La parole de ce narrateur est constituée d’un ensemble de données non mises en forme mais juxtaposées, un ensemble d’énoncés qui se succèdent selon la logique du flux, une série disparate, hétérogène de propositions provenant de domaines très divers (science, économie, technologie, rêve, etc.), prélevées dans la littérature, dans des manuels, dans la vie psychique, et coexistant dans le livre sous la forme informe d’un collage, d’un tableau éclaté, d’un réseau multiple et compliqué. Ces propositions disent l’esprit et le corps du cyborg, esprit écartelé entre des dimensions hétérogènes, corps à l’organisme impossible, impensable, invivable – mais qui existe pourtant là, dans le livre, dans et par l’écriture. Dire, ici, ne se distingue pas de l’existence, le dire ne se rapportant pas à quelque chose qui serait dit et existerait en dehors du dire, mais dire faisant exister, l’écriture étant le lieu où existent effectivement l’esprit et le corps impossibles du cyborg : écriture sans organes pour un corps sans organes.

Le régime dont relèvent les énoncés d’ABORIJAK, le cyborg narrateur, implique une place inédite de l’écrivain Jacques Sivan. Celui-ci est moins sujet souverain que processus, machine ou dispositif anonyme au service d’une pluralisation de soi, du texte, du monde – une multiplicité en acte, un Je machinique et producteur de flux sémantiques, existentiels, subjectifs, corporels, politiques. Je est définitivement un autre, plusieurs autres, humains et technologiques et organiques et cosmiques et poétiques et psychiques… C’est cette pluralité et multiplicité qui définissent ABORIJAK autant que celui qui signe Jacques Sivan. Cette sorte d’effacement de l’écrivain, ou plutôt de redéfinition de son identité, ne va pas sans une redéfinition du lecteur qui est moins celui qui reçoit passivement un sens déjà constitué qu’il serait supposé reconnaître, selon un rapport d’obéissance au code, que celui qui fait l’expérience de la fragilité de ce code, de sa seule possibilité sans nécessité, de sa nécessaire participation à la production du livre lui-même, celui-ci étant inséparable dans sa production de l’expérience active du lecteur, expérience toujours problématique, court-circuitée, errante.
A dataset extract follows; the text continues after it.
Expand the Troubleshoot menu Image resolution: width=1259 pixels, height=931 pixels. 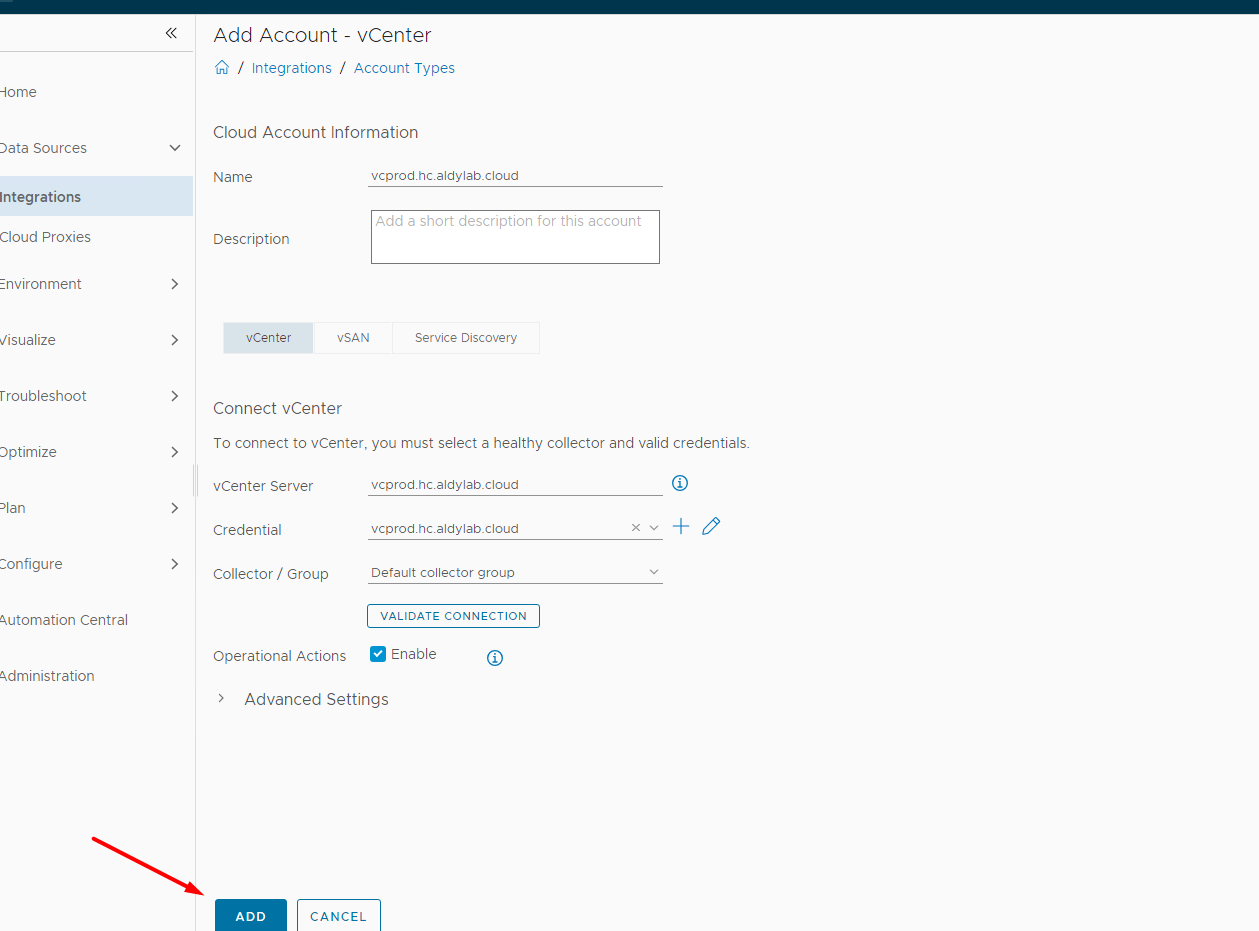click(x=175, y=396)
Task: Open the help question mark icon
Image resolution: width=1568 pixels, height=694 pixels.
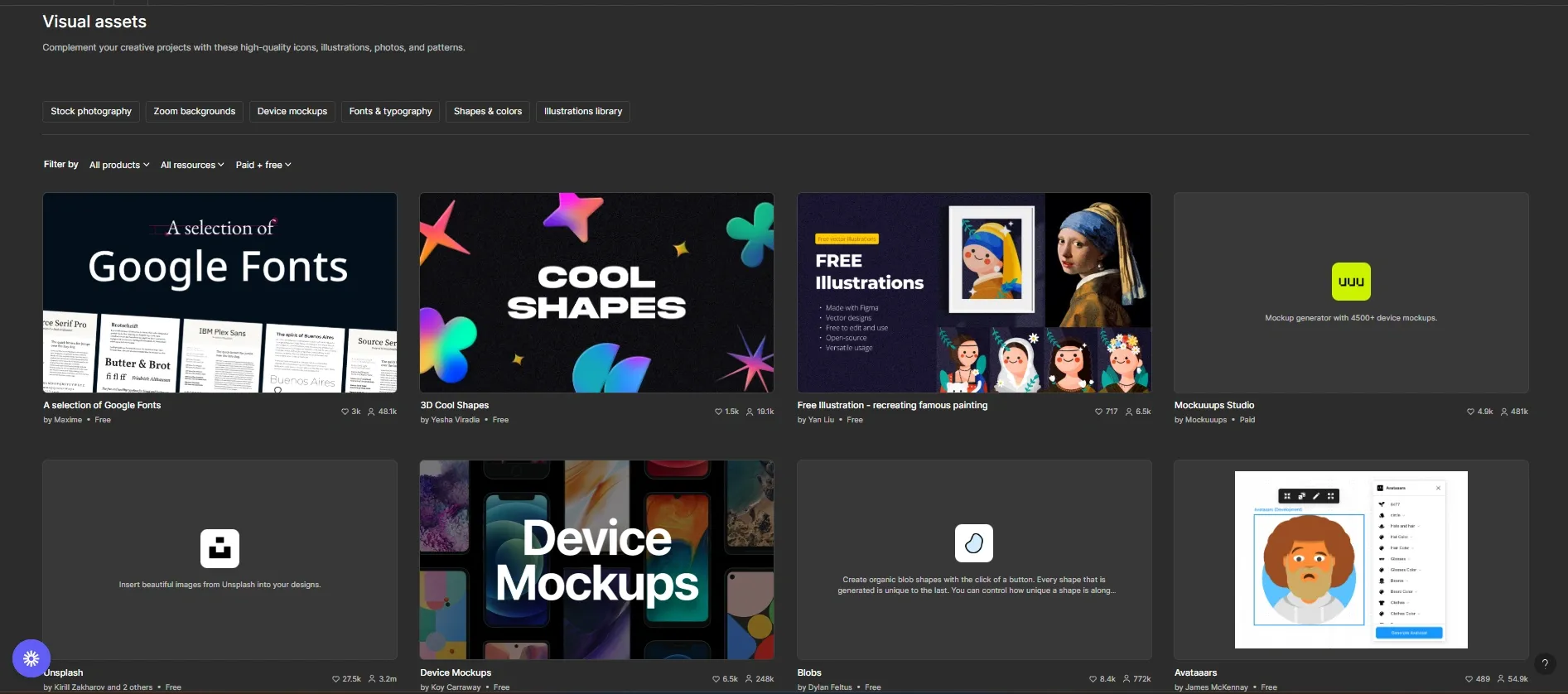Action: pyautogui.click(x=1544, y=663)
Il y aurait encore mille choses à écrire sur Notre mission et sur la poésie de Jacques Sivan en général. Le fait est que Jacques Sivan est notre Mallarmé, un Mallarmé qu’il ne s’agit pas, évidemment, d’imiter. Loin de fermer la poésie sur une définition qu’il suffirait de reproduire, l’œuvre de Jacques Sivan l’ouvre au contraire à un dehors qui ne peut qu’entraîner la poésie vers des directions déjà esquissées ici ou là mais qui ne peuvent être qu’inédites. Ainsi, l’on voit mal comment la poésie serait désormais possible sans en passer nécessairement par cette œuvre, et en particulier par ce livre.

Jacques Sivan, Notre mission, Les presses du réel/Al Dante, septembre 2019, 408 p., 25 €.